◆ Written task: Format the material as a numbered list, beginning at the line that contains "This screenshot has" and continuing through the end of the material, with blank lines skipped. Leave out the pictures.

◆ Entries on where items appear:
::::

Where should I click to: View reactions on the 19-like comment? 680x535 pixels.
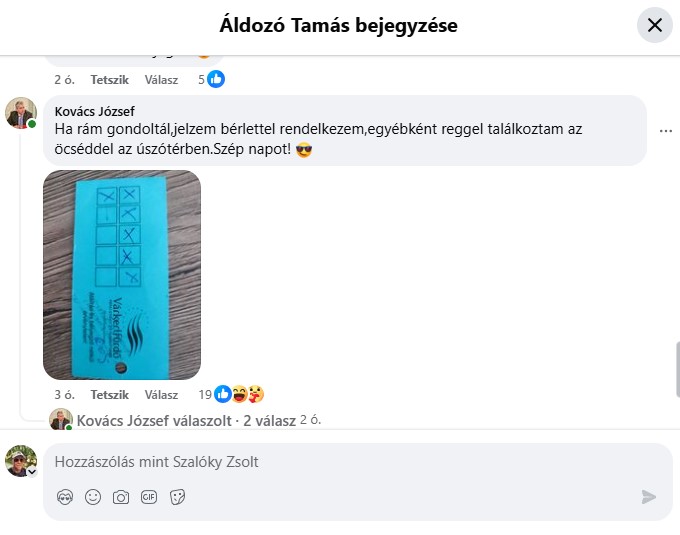pos(231,395)
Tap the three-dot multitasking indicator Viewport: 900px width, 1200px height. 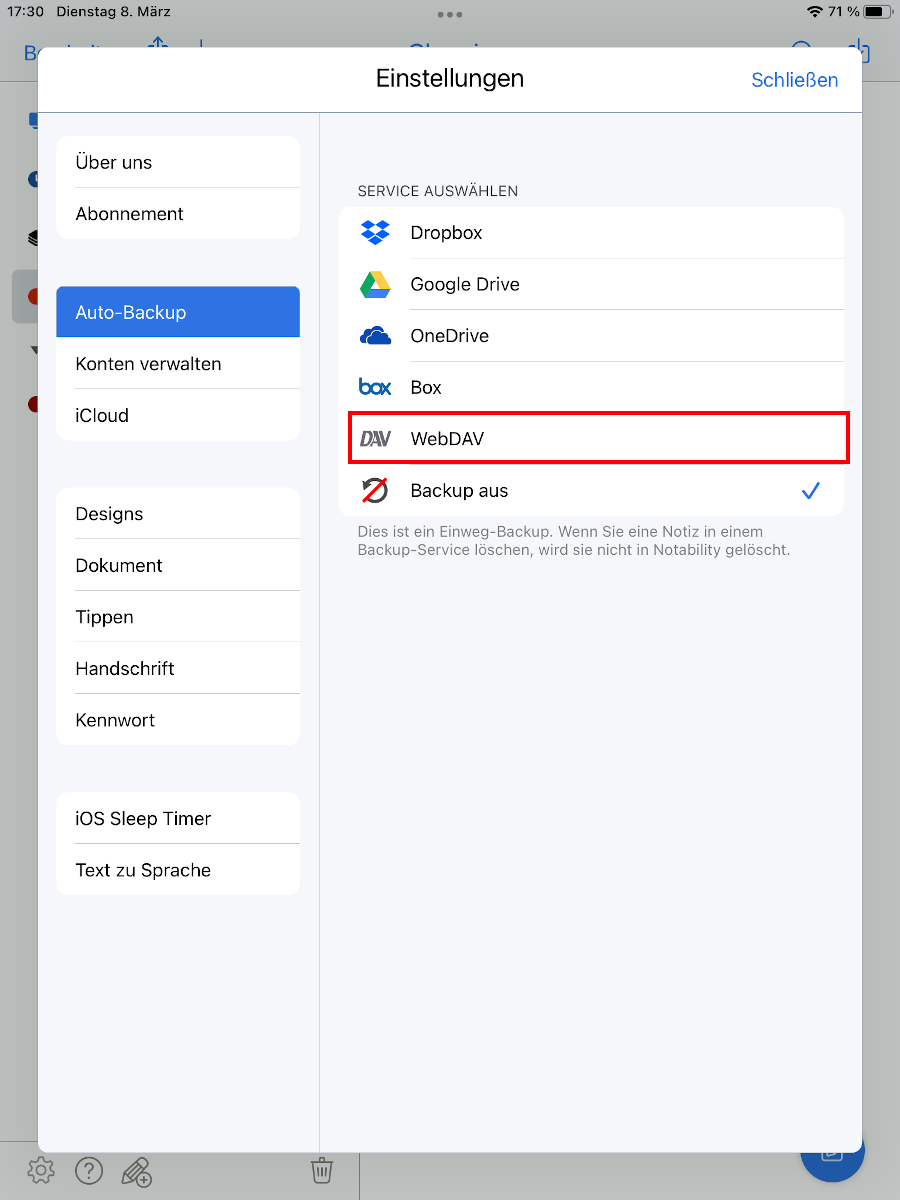pos(450,15)
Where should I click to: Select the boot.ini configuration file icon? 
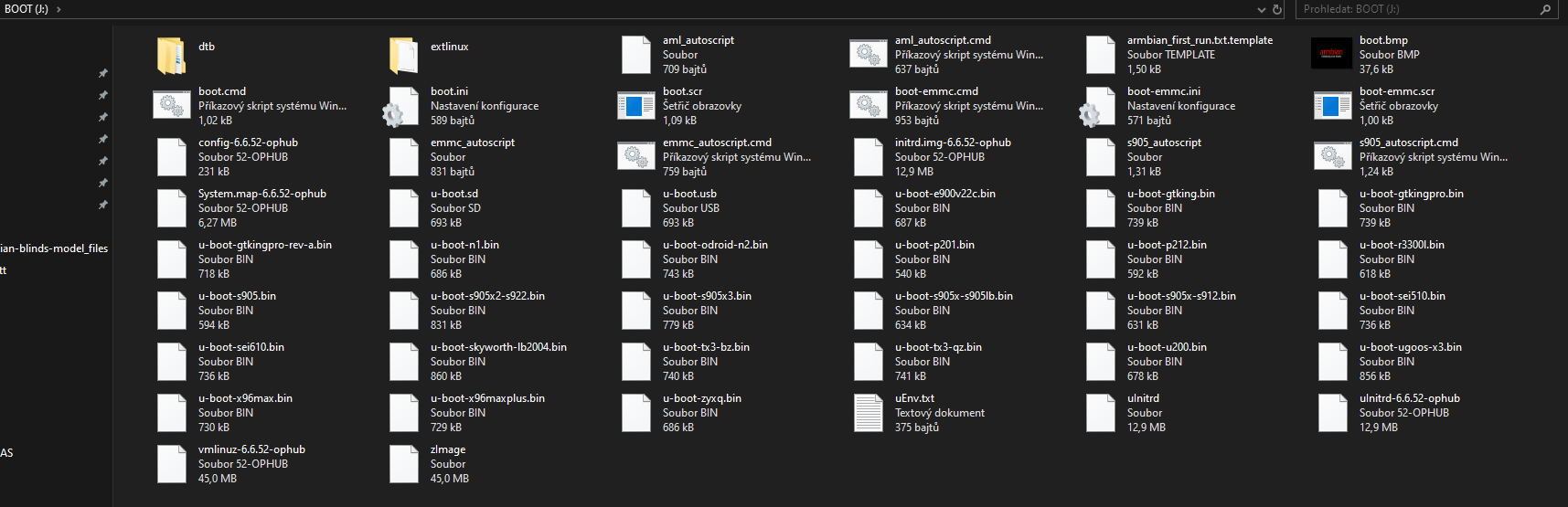(x=403, y=106)
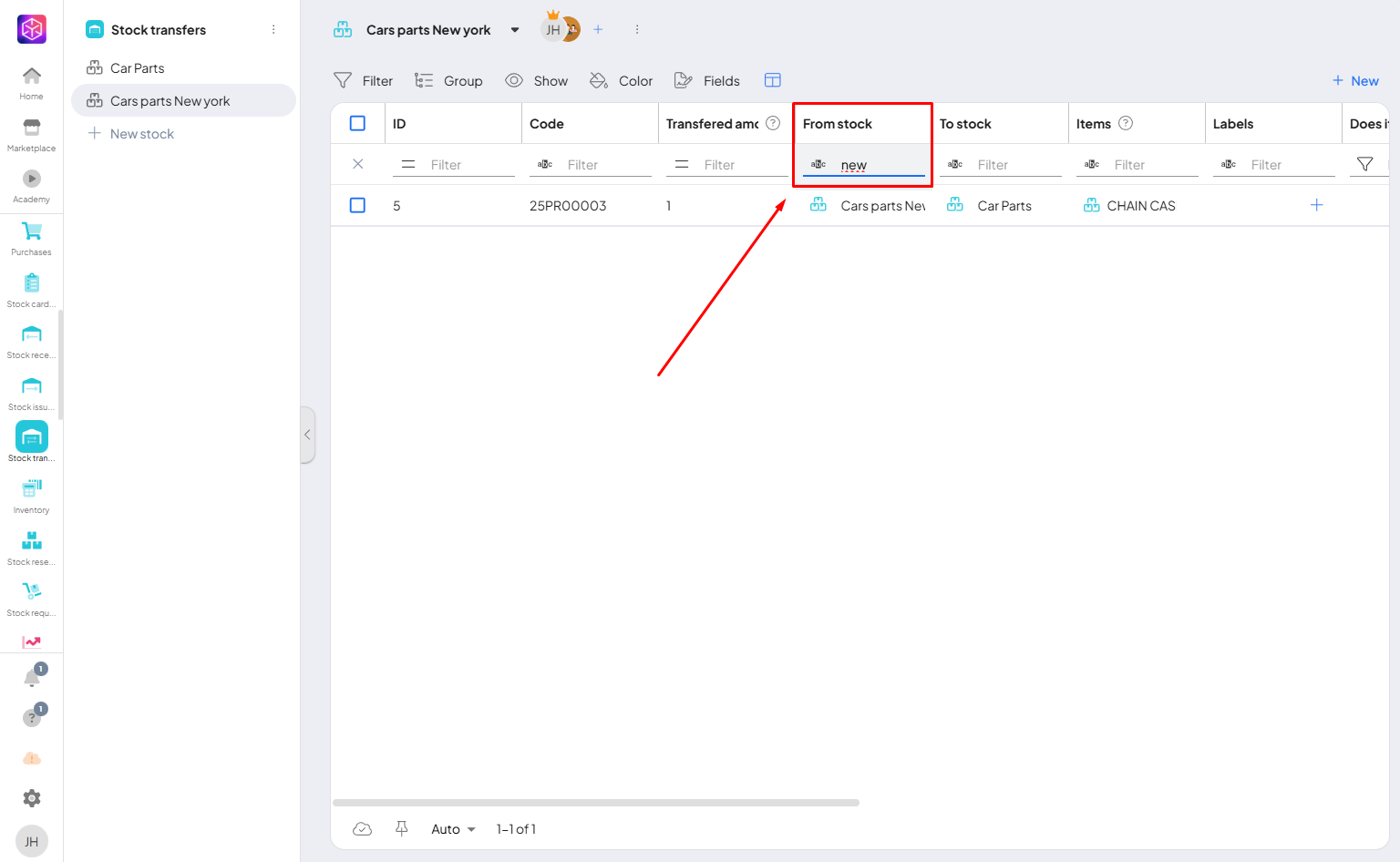
Task: Tick the checkbox for row ID 5
Action: pos(357,205)
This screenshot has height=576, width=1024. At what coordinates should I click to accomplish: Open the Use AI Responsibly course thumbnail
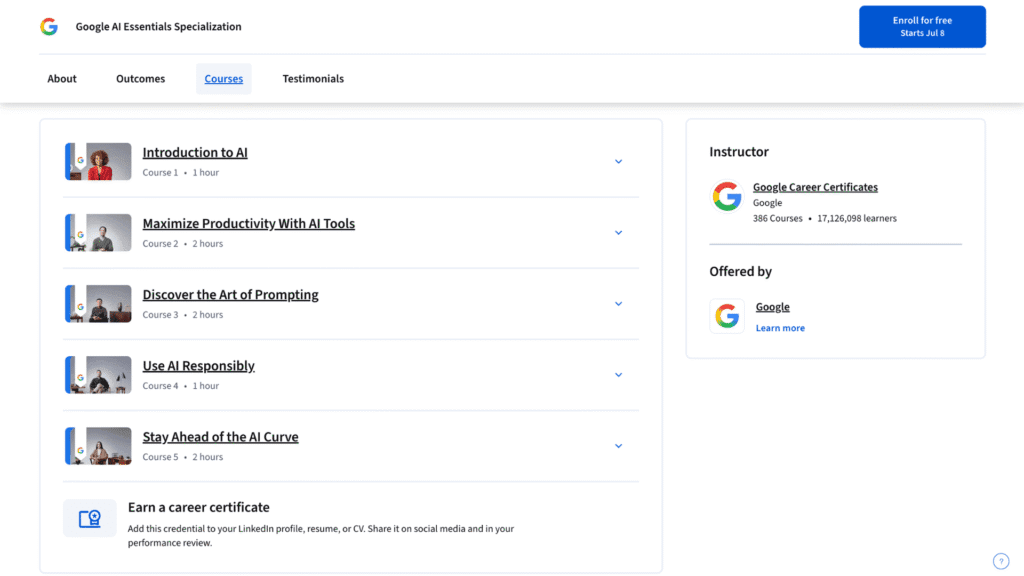98,375
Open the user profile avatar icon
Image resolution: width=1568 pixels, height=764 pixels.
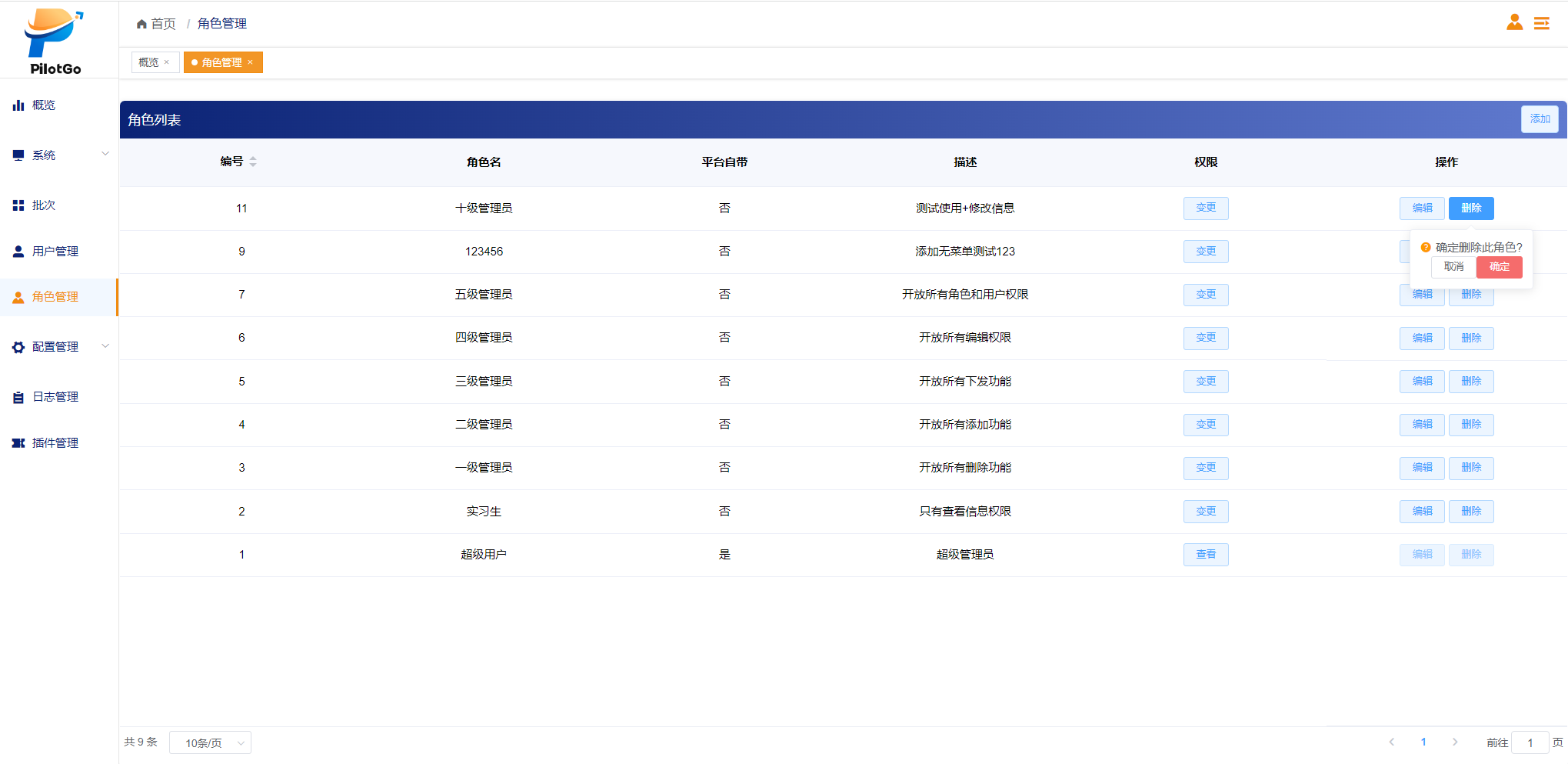coord(1513,22)
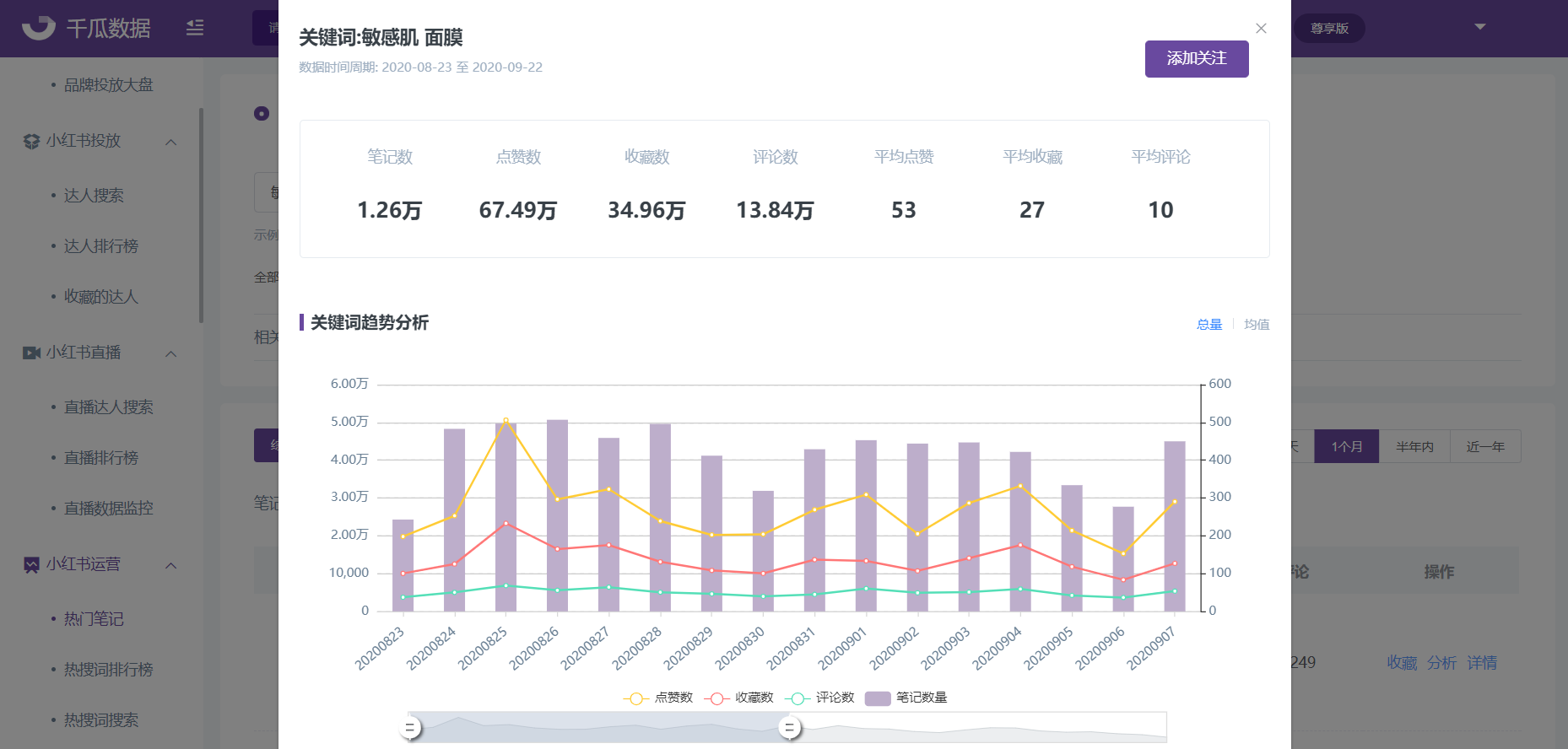1568x749 pixels.
Task: Click the 小红书运营 chart icon
Action: click(x=31, y=564)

::::

◆ Answer to the exercise:
1. This screenshot has height=576, width=1024. At what coordinates should I click to accomplish: Open the Use AI Responsibly course thumbnail
2. 98,375
3. Open the user profile avatar icon
4. Image resolution: width=1568 pixels, height=764 pixels.
5. coord(1513,22)
6. 1568x749 pixels.
7. Task: Click the 小红书运营 chart icon
8. Action: click(x=31, y=564)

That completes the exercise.